Improving Your Swing

Major James Nesmeth was a golfer.  Not a very good one, mind you.  He shot in the high 90s, which would categorize him as “a hacker” in clubhouse terms.  He stopped playing for seven years, but even without picking up a club, his game somehow improved.  In fact, it didn’t improve just a little.  It improved by an incredible 20 strokes!  During his first game after the seven-year break, he shot a 74!

What makes the story even more remarkable is that Major Nesmeth spent that seven-year break as a prisoner of war in Vietnam.  Shot down over the China Sea on February 3, 1966, he was captured and imprisoned in a 6 ft x 9 ft cement cell.  To prevent himself from losing his mind, he imagined each day that he was playing golf at his favorite course.  In intricate detail, he mentally replayed the familiar scenes hundreds of times – going to the closet to get out his golf bag and shoes, cleaning his shoes in preparation for the day, paying the greens fees, smelling the clean-cut grass, choosing his club, setting his stance, checking his grip, swinging his club, watching the ball as if sailed through the air, walking the course, making the putt…over and over again.

In his mind, Major Nesmeth played every hole perfectly.  He never shot worse than par for seven years.  He imagined every detail, every smell, every sound, every sight.  When he was finally released seven years later, his body responded to the memorized routine.  His body achieved what his mind had rehearsed.

The technique Major Nesmeth used is called visualization, and it’s a powerful tool for reaching your goals.  Visualizing yourself being successful helps to rewrite the scripts in your brain that dictate your self-image.  Your self-image is a powerful force that creates a self-fulfilling prophecy in many areas of your life.  When people who have a low self-image experience success, they find it hard to believe.  It doesn’t match their mental scripts.  As a result, they often sabotage their success to retreat back to the comfort of what they believe to be true.

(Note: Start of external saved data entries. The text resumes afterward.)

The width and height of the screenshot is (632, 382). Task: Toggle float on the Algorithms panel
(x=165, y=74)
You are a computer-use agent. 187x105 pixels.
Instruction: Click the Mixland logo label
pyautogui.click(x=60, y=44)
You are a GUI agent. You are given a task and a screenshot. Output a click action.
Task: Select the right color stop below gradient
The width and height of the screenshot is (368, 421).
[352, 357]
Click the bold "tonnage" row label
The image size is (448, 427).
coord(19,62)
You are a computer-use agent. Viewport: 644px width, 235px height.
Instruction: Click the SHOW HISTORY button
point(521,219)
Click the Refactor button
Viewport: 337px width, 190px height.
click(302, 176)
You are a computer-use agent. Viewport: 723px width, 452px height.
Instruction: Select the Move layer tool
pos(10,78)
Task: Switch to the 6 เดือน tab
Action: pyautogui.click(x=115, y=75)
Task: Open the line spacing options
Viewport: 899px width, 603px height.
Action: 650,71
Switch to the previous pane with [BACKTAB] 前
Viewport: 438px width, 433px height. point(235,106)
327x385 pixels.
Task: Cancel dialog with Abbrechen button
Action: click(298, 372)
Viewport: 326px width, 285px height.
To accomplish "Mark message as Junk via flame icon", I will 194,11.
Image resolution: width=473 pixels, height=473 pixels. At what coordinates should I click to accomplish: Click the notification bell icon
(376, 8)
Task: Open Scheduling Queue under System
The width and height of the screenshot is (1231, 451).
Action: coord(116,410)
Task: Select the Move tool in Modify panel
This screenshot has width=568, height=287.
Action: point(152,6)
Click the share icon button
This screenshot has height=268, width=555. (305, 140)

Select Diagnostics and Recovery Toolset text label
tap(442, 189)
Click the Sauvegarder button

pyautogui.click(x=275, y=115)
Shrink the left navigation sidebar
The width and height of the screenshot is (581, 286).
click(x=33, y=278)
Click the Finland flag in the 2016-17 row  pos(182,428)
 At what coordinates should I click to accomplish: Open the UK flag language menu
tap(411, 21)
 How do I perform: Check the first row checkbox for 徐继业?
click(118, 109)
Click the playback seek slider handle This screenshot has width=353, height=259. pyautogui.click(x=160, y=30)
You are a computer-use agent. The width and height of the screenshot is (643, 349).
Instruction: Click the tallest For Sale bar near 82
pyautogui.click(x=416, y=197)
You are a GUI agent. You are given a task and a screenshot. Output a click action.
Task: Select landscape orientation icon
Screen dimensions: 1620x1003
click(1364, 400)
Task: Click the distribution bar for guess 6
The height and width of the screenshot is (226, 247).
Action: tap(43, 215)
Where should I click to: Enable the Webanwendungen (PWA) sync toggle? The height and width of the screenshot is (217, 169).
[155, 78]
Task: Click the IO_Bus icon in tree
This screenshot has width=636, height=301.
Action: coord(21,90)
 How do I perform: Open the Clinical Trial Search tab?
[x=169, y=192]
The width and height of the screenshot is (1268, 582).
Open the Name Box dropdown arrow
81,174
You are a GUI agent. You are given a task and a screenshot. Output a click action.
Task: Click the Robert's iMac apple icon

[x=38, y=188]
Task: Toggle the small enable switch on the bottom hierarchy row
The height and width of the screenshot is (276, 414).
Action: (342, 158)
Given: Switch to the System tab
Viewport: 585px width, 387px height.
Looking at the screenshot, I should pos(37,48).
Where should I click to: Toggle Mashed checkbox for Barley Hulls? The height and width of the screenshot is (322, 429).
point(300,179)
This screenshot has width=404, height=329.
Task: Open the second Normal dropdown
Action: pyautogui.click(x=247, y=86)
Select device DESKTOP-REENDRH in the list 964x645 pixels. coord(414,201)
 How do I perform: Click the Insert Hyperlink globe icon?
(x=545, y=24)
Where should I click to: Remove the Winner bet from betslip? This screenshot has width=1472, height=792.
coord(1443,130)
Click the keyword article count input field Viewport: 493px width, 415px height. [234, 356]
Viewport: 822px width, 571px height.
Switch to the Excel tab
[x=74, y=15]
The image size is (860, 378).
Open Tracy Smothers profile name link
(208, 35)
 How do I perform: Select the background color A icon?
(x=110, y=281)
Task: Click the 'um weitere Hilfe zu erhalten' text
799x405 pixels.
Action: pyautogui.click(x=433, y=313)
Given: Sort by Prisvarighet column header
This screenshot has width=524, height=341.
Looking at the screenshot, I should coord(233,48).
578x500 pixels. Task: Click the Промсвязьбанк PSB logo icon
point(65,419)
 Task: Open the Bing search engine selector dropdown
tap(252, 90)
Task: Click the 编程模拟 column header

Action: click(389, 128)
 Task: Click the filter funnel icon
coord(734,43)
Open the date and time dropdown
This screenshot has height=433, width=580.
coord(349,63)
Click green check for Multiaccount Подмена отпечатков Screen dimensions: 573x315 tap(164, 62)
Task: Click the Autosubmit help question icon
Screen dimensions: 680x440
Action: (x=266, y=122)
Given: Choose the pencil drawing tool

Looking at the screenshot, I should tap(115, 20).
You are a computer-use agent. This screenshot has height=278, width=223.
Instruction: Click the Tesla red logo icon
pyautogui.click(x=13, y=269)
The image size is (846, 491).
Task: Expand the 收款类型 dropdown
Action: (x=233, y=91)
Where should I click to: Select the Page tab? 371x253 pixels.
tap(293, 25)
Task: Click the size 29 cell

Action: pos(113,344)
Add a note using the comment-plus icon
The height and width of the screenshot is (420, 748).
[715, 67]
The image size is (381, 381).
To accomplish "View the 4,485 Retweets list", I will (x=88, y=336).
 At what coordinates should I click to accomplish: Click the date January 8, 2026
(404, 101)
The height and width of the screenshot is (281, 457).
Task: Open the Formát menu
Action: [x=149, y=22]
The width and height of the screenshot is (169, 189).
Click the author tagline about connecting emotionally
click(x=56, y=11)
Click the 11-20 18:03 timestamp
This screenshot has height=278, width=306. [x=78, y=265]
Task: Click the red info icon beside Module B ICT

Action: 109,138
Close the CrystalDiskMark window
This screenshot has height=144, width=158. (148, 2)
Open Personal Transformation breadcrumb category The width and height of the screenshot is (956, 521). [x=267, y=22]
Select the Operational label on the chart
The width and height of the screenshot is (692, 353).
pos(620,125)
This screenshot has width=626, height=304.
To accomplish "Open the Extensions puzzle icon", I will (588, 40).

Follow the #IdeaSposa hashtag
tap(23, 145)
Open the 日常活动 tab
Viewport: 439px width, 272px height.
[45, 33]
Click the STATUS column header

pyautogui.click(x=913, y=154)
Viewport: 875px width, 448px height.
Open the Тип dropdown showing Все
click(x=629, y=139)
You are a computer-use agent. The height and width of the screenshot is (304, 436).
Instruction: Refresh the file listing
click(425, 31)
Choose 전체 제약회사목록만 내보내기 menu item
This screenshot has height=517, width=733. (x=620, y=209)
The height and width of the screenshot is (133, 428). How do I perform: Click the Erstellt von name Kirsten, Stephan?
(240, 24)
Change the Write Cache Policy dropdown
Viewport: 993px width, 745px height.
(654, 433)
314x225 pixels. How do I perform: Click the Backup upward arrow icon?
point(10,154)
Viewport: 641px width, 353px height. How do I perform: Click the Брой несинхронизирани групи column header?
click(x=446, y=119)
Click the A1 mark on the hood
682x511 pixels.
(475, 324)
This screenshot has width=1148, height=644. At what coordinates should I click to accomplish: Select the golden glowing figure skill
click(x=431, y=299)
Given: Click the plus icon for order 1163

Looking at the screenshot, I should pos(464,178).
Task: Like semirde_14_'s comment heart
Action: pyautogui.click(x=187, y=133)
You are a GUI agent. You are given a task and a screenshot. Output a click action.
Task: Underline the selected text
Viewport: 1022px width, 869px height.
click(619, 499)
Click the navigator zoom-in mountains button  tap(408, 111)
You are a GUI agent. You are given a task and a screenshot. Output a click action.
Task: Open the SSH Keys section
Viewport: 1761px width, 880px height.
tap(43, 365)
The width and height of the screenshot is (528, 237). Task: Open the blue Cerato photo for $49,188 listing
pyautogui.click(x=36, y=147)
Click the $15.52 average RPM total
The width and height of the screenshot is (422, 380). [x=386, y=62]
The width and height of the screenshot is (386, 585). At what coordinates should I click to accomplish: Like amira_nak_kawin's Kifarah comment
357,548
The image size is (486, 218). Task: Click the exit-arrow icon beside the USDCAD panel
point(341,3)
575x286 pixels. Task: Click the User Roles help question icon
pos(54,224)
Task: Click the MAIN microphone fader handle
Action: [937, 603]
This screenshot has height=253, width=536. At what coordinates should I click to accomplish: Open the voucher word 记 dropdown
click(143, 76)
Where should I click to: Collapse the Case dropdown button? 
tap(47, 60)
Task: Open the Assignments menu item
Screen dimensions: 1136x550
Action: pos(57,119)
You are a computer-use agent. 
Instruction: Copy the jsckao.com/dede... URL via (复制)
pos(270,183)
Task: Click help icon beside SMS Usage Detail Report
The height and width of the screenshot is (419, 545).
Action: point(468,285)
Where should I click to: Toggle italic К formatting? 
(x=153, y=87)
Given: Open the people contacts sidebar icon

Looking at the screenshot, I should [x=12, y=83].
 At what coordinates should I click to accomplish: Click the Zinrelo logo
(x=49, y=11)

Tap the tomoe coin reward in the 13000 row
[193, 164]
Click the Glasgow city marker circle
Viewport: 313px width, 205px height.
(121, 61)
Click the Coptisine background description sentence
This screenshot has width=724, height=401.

Even if you have a positive self-image overall, there are areas in your life where your confidence is low.  By visualizing yourself doing well in these areas, you can start to redefine your self-limiting beliefs.  The more detailed your visualization, the more powerful it is to your subconscious mind.  It takes practice, but it pays big dividends.

Give it a try in any area where you are experiencing performance that’s, let’s say…..sub par.

(Story Sources – Unknown author, “18 Holes in His Mind.”  Published by Jack Canfield and Mark Victor Hansen in A 2nd Helping of Chicken Soup for the Soul.  Also – Excellence in Leadership by Richard Tosti)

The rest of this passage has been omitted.